§ **Short task 1**
According to the pneumatic actuator text, what do prior-art actuators often use to bias the diaphragm toward one of its terminal positions?
§ **Short task 2**
Write out the pneumatic actuator text word for word, between "2. Description of" and "in the valve stem.", inclusive.
§ **Short task 3**
Please continue the pneumatic actuator text from its final sentence onward.

§ **Text block**
* Start *

2. Description of the Prior Art:
In the prior art, pneumatic actuators have been disclosed for converting the linear motion of a flexible diaphragm to a rotary movement of a valve stem. Generally, the pneumatic actuators of the prior art couple the diaphragm to the valve stem by means of a piston having one or more grooves in the periphery thereof, engaging pins fixed to the body of the piston and connected to the valve stem. Thus, according to the conventional design, a pressurization of the diaphragm produces a vertical movement thereof, which in turn produces a reciprocal movement of the piston, and thereby a rotational response in the valve stem.
However, in the operation of the conventional pneumatic actuator, considerable frictional forces are experienced during the operation of the piston assembly, which mandates a relatively high diaphragm pressurization force. Furthermore, the piston assembly itself is fairly large, and thus the conventional pneumatic actuator becomes impractical for those applications where space is at a premium. Furthermore, the pneumatic actuators of the prior art often employ additional tensioning devices for biasing the diaphragm towards one of its terminal positions. Thus, a considerable number of parts are used in the conventional pneumatic actuator assembly, and accordingly the actuator cost and reliability is proportionately adversely affected.

* End *

[Entries on where items appear]

* Start *

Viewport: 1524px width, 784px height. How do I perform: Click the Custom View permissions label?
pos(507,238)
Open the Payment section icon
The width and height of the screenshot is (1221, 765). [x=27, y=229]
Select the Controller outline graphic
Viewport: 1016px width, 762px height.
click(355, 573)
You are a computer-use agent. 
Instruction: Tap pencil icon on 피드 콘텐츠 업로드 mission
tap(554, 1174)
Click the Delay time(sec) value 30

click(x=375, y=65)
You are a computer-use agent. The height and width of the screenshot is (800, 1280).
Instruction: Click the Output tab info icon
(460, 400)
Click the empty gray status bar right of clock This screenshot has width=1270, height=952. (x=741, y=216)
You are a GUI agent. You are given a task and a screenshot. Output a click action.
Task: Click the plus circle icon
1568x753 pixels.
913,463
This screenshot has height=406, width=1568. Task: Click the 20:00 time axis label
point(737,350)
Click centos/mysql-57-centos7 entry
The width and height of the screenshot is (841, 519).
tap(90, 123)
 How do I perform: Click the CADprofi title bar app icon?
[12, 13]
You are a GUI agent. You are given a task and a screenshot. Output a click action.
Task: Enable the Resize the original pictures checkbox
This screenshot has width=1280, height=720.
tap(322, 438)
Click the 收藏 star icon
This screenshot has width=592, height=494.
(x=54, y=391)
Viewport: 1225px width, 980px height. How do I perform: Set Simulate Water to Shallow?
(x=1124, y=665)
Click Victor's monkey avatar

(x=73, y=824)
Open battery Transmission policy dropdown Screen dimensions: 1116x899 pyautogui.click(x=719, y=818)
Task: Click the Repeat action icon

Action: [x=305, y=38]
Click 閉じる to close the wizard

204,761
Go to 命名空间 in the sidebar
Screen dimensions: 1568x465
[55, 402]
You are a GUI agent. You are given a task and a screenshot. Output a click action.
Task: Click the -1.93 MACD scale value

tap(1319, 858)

* End *

§ **Exercise response 1**
Additional tensioning devices.

§ **Exercise response 2**
2. Description of the Prior Art:
In the prior art, pneumatic actuators have been disclosed for converting the linear motion of a flexible diaphragm to a rotary movement of a valve stem. Generally, the pneumatic actuators of the prior art couple the diaphragm to the valve stem by means of a piston having one or more grooves in the periphery thereof, engaging pins fixed to the body of the piston and connected to the valve stem. Thus, according to the conventional design, a pressurization of the diaphragm produces a vertical movement thereof, which in turn produces a reciprocal movement of the piston, and thereby a rotational response in the valve stem.

§ **Exercise response 3**
Examples of pneumatic actuators found in the prior art are U.S. Pat. No. 3,929,058 and U.S. Pat. No. 3,758,069.
In order to overcome the shortcomings of pneumatic actuators found in the prior art, an improved pneumatic actuator has been devised and is disclosed in copending U.S. Patent Application Ser. No. 957,072 filed Nov. 2, 1978 by Rawstron et al., incorporated by reference herewith. This improved pneumatic actuator described in more detail hereinafter, employs a hollow cap-shaped cam having opposed contoured slots. This cam is rigidly attached to a linearly propelled resilient diaphragm within the actuator. A rotatable pin in communication with the slots is coupled to a shaft penetrating the actuator housing, such that a linear motion of the cam results in a rotational force being applied by the cam slots against the rotatable pin, and therefore a corresponding rotation of the shaft.
While the fundamental concept of using the diaphragm and diaphragm cam in combination with the former preventing the latter from rotating, is acceptable where rotational stopping positions are not critical, e.g. for actuating ball valves, this concept may suffer in applications where precise angular rotation is mandatory because a degree of torsional compliance in the diaphragm is normal and may result in cam rotation.
Accordingly, one object of this invention is to provide a novel pneumatic actuator wherein the rotational movement produced by the actuator is precisely controlled.
Another object of this invention is to provide a novel pneumatic actuator wherein the torsional compliance of a resilient diaphragm is corrected.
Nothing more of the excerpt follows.